In Chapter three we provide a theoretical study of tensor-variate elliptically contoured distributions that have a Kronecker-separable covariance structure. We study fundamental properties such as moments, characterizations, important sub-families, marginal and conditional distributions. We develop procedures for maximum likelihood estimation under various assumptions, one being tensor-on-tensor regression with non-Gaussian tensor-error distributions and CP, tensor ring and Tucker formats, and another being a robust Tyler-type estimator of the scale matrices. We apply the methodology to distinguish facial characteristics from imaging data, and also in the classification of cat and dog images through discriminant analysis: in both cases the tensor-variate-t distributions with learned degrees of freedom outperforms its TVN counterpart.
Finally, in Chapter four we study the simplifying tensor-variate structure that is dictated by the real-discrete Fourier transform (RDFT). We first derive the structure of covariance matrices with eigenvectors given by the RDFT modes, and extend it to the tensor-variate realm by defining tensor-variate Fourier covariance structure (FTCS).
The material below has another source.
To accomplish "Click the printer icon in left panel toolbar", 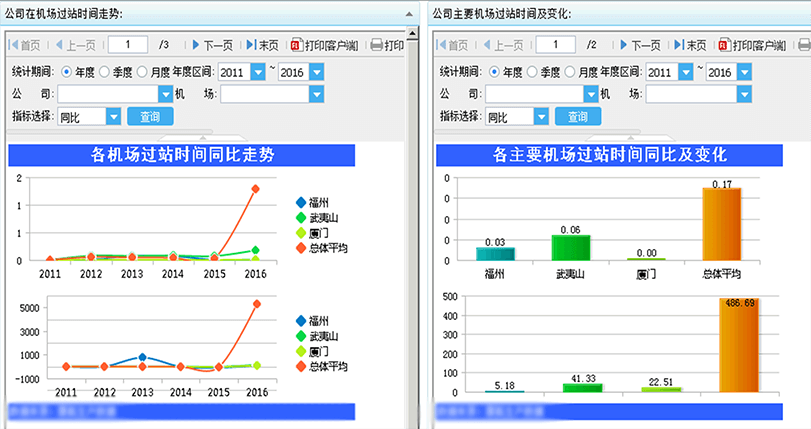I will pyautogui.click(x=376, y=45).
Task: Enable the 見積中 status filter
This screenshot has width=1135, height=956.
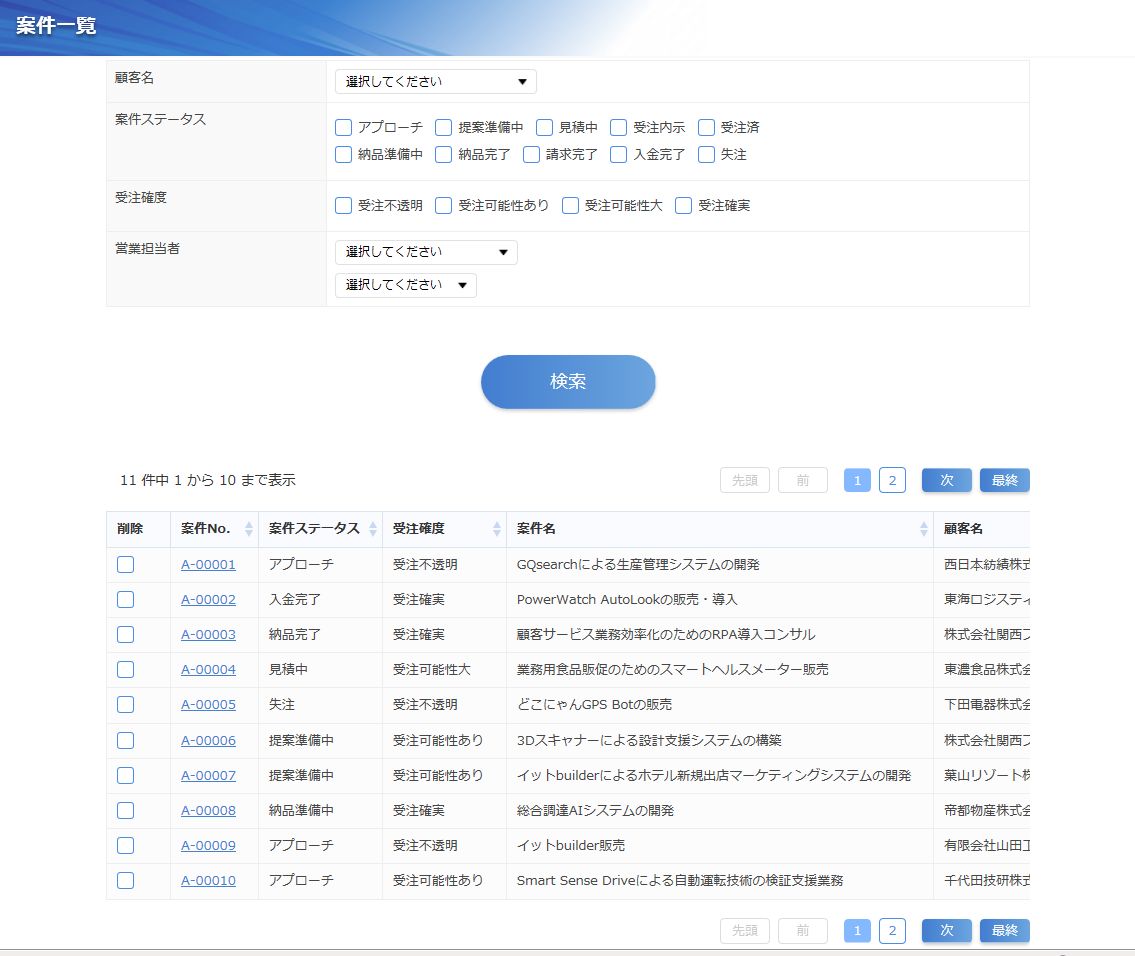Action: pyautogui.click(x=545, y=127)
We demonstrate that while FTCS allows for significant parameter reduction of the tensor-variance (which is now explained only through its eigenvalues), it has a deep connection with other covariance structure models in literature.
We study a flexible family of tensor-variate distributions that attain such mean and tensor-variance structures, and demonstrate that further substantial parameter reduction can be attained by considering only points that are contained within certain RDFT frequencies.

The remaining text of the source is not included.